La rousse accepta volontiers, laissant Ben et Hermann seuls pour prendre le bras de la burne. Un silence, contraire à leurs anciennes discussions, surplombait l'ambiance. Hermann fut le premier à parler.

— Que ma femme ne soit jamais au courant de tout ça. Déclare-t-il sans lui adresser un regard. Il semblait préférer la foule de gens.

Ben fit un simple « oui », et attendit la suite.

— Dites à Luna de revenir au dîner, dans deux jours. Je vous fournirai les invitations pour le 25 aout.

— Très bien, merci Van Der Lind. Hermann se retourna vers Ben et sourit.

— Vous n'êtes pas français.

Ben fit non de la tête. L'allemand rit et remarqua.

— Vous avez un parfait accent allemand. Mais j'imagine que vous êtes Américain. Sur certaines prononciations, qu'un expert pourrait vous démasquer.

— Et vous venez de le faire ? Demanda Ben en souriant.

— Exactement ! Ris Hermann.

Ben lui aussi accompagna son rire.

— Vous êtes bien le seul allemand que j'apprécie légèrement. Enfin, l'un des seuls. ... La soirée fut finie, Aliénor attendit la voiture, Ben à sa droite.

— Quoi ? S'énerve-t-elle alors qu'il la fixait s'impatienter de la venue de Vivi.

Il ne répondit que par un silence glaçant. Aliénor fixa le sol, reprenant un calme olympien. Il avait peut-être tort, mais devait avoir ses raisons. Elle ne savait pas ce qu'il avait vécu lui. Elle ouvrit la bouche, comme pour prononcer des excuses. Mais se ravisa. " Pourquoi lui donnerais-je des excuses ? Ce n'est qu'un soldat que je vois brièvement." Après cette conclusion dans sa tête, elle grimpa dans la voiture, là où Vivi venait juste de se garer.

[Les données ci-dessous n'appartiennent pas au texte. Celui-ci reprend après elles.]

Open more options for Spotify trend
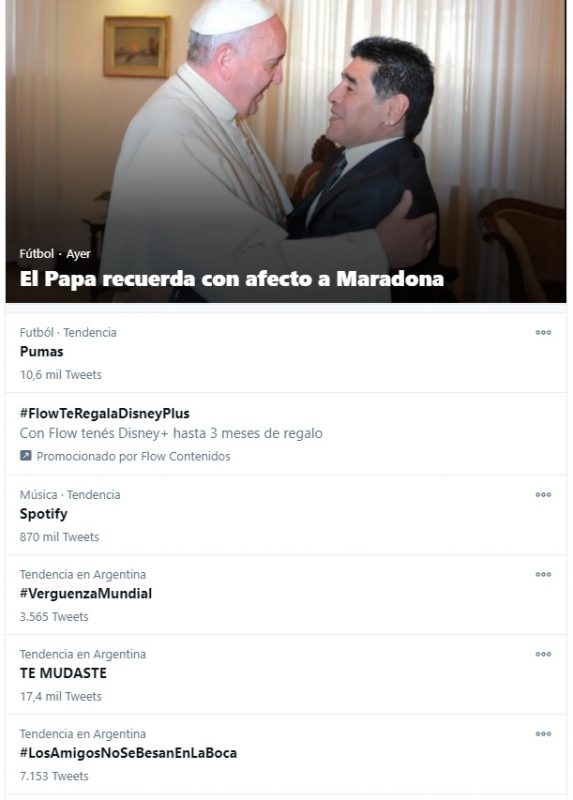 coord(543,495)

Ben à ses talons.

— Alors ?

— C'est ok. Affirma Aliénor en fixant le paysage.

Le trajet fut d'un silence mortifiant. Ben regardait simplement le paysage défiler par la fenêtre. Tout en réfléchissant aux possibles répliques qu'il aurait pu balancer lors de leurs disputes.

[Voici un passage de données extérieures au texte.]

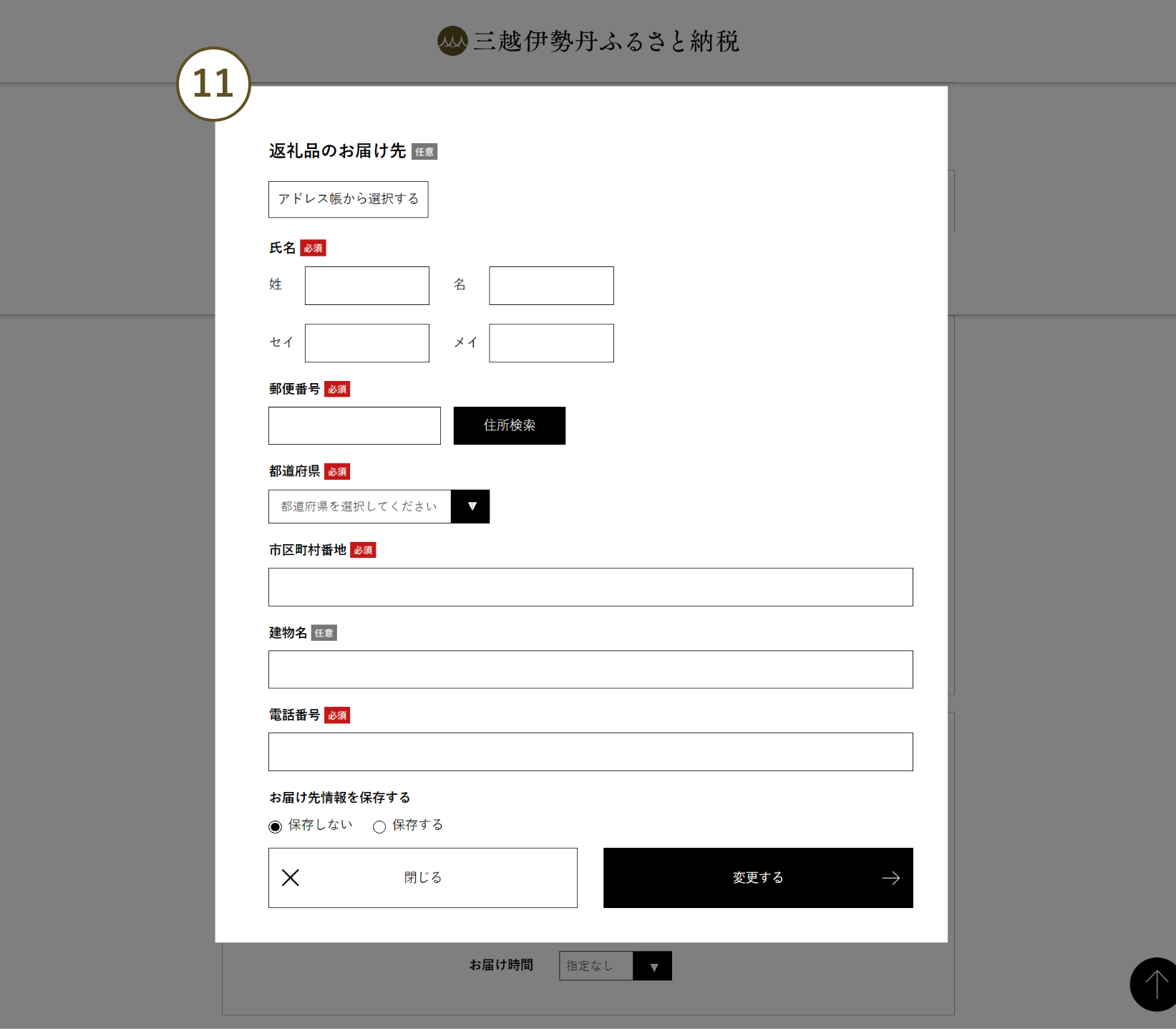Focus the 姓 last name field
1176x1029 pixels.
pos(366,286)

" Pourquoi les meilleurs arguments viennent que trop tard ? Je ne peux pas lui balancer ça là, maintenant."

Il jeta un bref coup d'œil à la jeune fille dont le visage était collé contre la vitre, elle papillonnait des paupières, s'endormant sur place. Ben fut pris au dépourvu. Il la trouvait jolie, mais cette attirance, il voulut l'enterrer très loin sous ses pieds. Une fois arrivé à l'annexe, il n'attendit pas la résistante et partie sur le champ rejoindre sa chambre, là où Will l'attendait comme un psychologue. Il s'enferma dans la chambre, retirant ses vêtements sous le regard de Stiles et Will.

— Alors Don Juan ? Tu l'as foudroyé ?

— Pardon ? Demande Ben choqué.

— Vu ton visage non. Assure-t-il déçu. Je voulais que tu te dépucèles avec elle bordel !

— Avec un dessin, tu parviens à te faire tout un film, c'est dingue. Je la hais du plus profond de mon âme, et a ton plus grand chagrin, elle ne goutera jamais à mes joyaux.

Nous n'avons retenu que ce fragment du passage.